InnovAiT is produced on a 3 year cycle. However, many articles do not significantly go out of date in that time. This section of InnovAiT summarizes articles from the previous cycle of InnovAiT that GPs and GPs in training might still find useful today.
Knee pain
Dr Tauseef H. Mehrali, Dr Idnan Yunas
InnovAiT 2009 2(7): p. 396–401
The nature and role of the knee joint render it particularly susceptible to local injury and it is also affected in systemic disease. Knee pain is a common presenting symptom in primary care. This article overviews common and important causes of knee pain and the assessment of patients presenting with knee pain in the GP surgery.
Management of shoulder pain in general practice
Dr Richard Murphy, Professor Andrew Carr
InnovAiT 2009 2(7): p. 402407
Around 1% of adults consult their GP with a new presentation of shoulder pain each year. The aetiology of shoulder pain is diverse and many disorders present with similar symptoms and signs. Patients with shoulder pain suffer from a spectrum of functional disability; they may have difficulty performing many essential activities of daily living and are often forced to take time off work. This article overviews the assessment, management and common causes of shoulder pain for patients presenting to the GP surgery.
Joint and soft tissue injections in general practice
Dr Stephanie Saunders
InnovAiT 2009 2(7): p. 408–413
Injection therapy is an intervention that normally involves localized administration of a corticosteroid with a local anaesthetic. It is often performed for musculoskeletal pain in general practice. This article overviews the provision of joint injections in the primary care setting and outlines the procedure for commonly performed joint and soft tissue injections.
Venous and arterial leg ulceration
Dr Greg Irving, Dr Simon Hargreaves
InnovAiT 2009 2(7): p. 352–357
Chronic leg ulceration is a major health problem in the UK; 1–2% of the population is likely to have a chronic leg ulcer at any one time increasing to 3% in those over 65 years old. The majority of chronic leg ulcers have a venous component (60–80%) but 10–30% result from arterial insufficiency. Most of the clinical management falls to primary care with over 80% of patients with leg ulcers cared for in the community. This article reviews the assessment and management of leg ulcers in primary care.

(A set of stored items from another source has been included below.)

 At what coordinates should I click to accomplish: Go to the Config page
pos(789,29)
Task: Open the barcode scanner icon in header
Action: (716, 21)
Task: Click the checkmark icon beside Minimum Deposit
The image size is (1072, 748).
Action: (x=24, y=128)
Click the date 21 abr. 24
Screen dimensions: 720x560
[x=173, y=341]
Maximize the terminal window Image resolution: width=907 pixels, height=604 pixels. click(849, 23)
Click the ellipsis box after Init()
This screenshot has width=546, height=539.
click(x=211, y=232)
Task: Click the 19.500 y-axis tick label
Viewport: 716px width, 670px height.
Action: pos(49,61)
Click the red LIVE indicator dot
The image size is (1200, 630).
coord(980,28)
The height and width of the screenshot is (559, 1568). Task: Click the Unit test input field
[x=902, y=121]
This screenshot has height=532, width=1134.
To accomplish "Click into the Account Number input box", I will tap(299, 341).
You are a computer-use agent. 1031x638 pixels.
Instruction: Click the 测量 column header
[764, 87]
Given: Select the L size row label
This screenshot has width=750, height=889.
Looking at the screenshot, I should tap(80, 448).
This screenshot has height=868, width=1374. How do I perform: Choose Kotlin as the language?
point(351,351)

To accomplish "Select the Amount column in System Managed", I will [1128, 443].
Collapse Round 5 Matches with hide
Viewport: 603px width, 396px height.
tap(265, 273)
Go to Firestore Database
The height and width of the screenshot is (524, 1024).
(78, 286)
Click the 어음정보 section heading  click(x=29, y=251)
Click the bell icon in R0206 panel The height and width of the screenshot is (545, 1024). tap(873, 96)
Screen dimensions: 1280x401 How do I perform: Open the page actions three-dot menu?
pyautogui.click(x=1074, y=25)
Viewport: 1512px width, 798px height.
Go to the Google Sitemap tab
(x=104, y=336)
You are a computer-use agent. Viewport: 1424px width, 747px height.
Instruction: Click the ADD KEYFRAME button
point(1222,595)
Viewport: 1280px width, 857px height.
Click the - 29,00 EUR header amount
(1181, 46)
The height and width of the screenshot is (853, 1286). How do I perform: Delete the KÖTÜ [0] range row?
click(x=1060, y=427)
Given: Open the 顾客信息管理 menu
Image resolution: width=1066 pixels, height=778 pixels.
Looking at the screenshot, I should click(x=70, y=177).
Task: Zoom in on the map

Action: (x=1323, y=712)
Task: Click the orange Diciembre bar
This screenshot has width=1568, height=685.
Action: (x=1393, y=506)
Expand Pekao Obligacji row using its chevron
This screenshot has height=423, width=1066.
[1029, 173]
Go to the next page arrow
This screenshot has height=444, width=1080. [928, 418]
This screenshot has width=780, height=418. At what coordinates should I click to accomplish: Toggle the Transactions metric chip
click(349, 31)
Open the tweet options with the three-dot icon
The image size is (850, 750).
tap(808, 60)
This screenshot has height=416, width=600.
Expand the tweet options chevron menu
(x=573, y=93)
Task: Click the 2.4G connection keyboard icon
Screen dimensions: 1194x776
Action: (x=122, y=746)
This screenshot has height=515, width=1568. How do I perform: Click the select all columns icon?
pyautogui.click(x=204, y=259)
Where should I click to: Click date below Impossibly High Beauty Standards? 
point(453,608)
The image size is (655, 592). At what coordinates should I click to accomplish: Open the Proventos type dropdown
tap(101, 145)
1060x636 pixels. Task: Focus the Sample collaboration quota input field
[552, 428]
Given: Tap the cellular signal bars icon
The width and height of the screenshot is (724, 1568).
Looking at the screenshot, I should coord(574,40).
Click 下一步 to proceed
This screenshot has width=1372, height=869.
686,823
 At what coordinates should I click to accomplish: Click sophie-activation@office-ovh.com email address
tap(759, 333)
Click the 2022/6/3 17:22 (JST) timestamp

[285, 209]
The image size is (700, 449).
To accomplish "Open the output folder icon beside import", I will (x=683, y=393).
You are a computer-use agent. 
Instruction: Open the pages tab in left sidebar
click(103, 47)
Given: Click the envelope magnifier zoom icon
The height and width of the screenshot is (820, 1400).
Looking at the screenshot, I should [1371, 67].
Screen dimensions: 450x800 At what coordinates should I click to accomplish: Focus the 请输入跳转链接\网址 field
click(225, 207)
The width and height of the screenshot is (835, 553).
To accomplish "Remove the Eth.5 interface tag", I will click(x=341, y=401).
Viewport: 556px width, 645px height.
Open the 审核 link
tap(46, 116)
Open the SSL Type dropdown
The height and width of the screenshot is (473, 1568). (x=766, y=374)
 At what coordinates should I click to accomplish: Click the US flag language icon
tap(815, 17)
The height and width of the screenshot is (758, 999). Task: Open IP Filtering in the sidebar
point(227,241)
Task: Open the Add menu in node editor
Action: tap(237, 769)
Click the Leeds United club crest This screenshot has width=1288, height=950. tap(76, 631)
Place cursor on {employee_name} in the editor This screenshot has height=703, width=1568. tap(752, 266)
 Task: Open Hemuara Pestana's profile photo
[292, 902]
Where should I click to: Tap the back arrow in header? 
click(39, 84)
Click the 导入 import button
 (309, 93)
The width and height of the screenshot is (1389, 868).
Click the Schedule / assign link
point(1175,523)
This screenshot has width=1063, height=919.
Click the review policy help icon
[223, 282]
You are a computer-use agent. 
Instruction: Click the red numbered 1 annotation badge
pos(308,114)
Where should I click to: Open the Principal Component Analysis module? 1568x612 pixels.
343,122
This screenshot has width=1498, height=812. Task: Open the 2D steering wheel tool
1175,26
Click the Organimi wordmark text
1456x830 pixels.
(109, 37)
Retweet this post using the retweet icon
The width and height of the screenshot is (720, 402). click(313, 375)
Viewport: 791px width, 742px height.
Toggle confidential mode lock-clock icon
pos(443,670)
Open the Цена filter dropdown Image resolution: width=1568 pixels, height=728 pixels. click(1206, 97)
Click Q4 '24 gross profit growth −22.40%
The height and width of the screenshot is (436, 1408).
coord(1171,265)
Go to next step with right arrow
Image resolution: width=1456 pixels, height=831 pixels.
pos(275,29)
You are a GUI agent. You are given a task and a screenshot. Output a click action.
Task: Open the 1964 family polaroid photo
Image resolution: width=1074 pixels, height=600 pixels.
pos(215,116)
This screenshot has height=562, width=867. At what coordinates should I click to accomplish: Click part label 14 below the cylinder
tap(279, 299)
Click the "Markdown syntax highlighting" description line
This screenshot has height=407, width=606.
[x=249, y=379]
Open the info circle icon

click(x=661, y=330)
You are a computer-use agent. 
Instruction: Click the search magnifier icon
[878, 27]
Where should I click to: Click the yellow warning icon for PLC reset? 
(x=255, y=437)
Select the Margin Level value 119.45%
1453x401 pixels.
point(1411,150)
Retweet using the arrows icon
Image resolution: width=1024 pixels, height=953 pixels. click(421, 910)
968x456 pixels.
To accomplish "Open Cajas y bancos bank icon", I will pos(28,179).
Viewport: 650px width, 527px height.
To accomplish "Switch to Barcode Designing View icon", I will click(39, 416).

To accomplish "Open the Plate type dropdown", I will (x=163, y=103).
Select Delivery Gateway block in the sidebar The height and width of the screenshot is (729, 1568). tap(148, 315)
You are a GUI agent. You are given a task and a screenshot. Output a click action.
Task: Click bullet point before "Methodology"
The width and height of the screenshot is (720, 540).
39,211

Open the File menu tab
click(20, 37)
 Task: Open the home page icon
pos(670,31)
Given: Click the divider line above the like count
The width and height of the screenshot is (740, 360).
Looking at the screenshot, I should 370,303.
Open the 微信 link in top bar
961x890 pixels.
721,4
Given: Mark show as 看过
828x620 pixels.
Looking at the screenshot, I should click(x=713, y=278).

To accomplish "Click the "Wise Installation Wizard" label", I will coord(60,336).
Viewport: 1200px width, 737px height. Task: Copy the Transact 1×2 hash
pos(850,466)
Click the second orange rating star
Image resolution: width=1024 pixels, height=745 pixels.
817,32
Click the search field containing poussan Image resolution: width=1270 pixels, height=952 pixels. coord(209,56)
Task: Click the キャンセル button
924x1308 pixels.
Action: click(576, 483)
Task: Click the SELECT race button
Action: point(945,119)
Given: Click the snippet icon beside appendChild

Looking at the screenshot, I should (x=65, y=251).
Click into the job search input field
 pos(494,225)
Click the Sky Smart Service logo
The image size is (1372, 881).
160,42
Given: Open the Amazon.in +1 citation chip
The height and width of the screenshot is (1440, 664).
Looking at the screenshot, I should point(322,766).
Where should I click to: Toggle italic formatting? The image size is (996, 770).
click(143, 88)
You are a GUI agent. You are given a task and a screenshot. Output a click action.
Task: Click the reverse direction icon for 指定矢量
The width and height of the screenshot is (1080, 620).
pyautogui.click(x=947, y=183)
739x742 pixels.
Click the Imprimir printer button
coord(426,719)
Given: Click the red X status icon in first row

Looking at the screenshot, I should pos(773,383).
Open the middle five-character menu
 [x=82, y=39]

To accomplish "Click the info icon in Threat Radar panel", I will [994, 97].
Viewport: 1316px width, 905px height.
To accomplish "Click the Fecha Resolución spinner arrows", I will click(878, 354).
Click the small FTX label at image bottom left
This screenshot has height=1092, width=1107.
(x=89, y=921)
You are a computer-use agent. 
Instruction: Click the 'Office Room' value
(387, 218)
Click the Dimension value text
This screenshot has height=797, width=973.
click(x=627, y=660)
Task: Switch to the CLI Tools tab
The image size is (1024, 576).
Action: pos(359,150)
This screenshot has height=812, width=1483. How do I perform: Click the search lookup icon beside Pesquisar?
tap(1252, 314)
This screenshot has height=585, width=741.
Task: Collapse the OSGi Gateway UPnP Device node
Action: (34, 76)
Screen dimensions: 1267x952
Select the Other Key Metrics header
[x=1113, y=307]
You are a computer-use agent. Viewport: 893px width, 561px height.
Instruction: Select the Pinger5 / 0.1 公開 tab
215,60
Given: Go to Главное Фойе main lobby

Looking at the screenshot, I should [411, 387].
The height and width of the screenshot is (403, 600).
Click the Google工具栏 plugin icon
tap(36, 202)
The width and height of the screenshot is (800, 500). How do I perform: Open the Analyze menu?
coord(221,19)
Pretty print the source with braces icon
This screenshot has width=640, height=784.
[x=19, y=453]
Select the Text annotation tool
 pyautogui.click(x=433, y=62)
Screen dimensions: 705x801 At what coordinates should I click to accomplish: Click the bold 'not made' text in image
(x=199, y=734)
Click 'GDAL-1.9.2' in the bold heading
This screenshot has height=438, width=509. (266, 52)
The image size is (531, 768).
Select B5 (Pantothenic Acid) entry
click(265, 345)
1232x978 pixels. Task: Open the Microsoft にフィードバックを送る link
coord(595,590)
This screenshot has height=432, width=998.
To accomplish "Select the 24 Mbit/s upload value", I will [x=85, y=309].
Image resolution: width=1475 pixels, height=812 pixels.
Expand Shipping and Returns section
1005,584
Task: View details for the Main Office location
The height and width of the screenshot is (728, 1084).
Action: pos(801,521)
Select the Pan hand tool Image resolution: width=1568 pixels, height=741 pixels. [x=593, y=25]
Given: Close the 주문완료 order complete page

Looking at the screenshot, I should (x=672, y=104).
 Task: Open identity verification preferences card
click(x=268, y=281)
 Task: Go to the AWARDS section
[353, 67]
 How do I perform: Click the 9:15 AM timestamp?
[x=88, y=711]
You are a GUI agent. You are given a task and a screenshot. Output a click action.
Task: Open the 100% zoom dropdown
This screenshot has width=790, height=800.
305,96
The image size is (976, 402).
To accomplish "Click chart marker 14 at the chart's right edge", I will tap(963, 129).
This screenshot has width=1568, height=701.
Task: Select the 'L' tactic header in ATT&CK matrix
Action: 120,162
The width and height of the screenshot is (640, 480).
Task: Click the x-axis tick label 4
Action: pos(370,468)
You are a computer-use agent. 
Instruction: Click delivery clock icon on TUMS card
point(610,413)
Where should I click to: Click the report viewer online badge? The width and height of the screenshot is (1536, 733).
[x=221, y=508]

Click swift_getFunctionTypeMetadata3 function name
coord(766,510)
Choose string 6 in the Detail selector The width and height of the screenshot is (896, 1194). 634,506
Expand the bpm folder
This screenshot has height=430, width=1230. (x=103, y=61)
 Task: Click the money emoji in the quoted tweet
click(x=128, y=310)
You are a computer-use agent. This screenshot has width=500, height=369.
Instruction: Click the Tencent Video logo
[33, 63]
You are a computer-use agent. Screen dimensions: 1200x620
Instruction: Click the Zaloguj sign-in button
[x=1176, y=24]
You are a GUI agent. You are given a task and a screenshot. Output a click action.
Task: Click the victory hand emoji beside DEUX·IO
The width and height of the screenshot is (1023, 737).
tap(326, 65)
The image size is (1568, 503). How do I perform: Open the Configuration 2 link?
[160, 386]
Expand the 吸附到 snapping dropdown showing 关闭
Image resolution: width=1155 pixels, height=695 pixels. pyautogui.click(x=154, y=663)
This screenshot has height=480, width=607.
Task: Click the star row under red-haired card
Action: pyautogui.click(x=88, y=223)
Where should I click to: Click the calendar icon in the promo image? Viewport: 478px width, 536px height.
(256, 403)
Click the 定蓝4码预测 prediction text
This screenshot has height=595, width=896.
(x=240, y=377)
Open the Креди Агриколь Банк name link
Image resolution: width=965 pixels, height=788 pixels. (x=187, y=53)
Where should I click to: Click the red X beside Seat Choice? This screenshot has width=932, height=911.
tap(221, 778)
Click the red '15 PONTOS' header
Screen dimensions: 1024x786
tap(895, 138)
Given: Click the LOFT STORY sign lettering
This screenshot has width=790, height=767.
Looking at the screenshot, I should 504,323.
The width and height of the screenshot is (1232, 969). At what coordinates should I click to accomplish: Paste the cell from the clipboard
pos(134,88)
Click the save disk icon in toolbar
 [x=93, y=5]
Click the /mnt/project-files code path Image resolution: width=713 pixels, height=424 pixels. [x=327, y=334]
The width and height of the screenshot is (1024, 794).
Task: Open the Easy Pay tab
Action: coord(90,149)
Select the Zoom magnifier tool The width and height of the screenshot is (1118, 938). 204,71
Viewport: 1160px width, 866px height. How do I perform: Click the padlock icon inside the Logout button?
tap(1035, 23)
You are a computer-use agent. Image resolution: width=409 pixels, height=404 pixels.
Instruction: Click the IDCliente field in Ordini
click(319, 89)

Abdominal aortic aneurysms
Dr Gayle Knights
InnovAiT 2009 2(7): p. 430–433
Adult self-directed learning: setting your own agenda
Professor Richard Hays
InnovAiT 2009 2(7): p. 434–438
We must continue to learn lifelong as medicine advances and the skill set required of GPs evolves. This article overviews the principle of adult self-directed learning. It also provides advice on how to set your own relevant learning objectives, find appropriate learning resources and then check the impact of your learning on your own subsequent practice.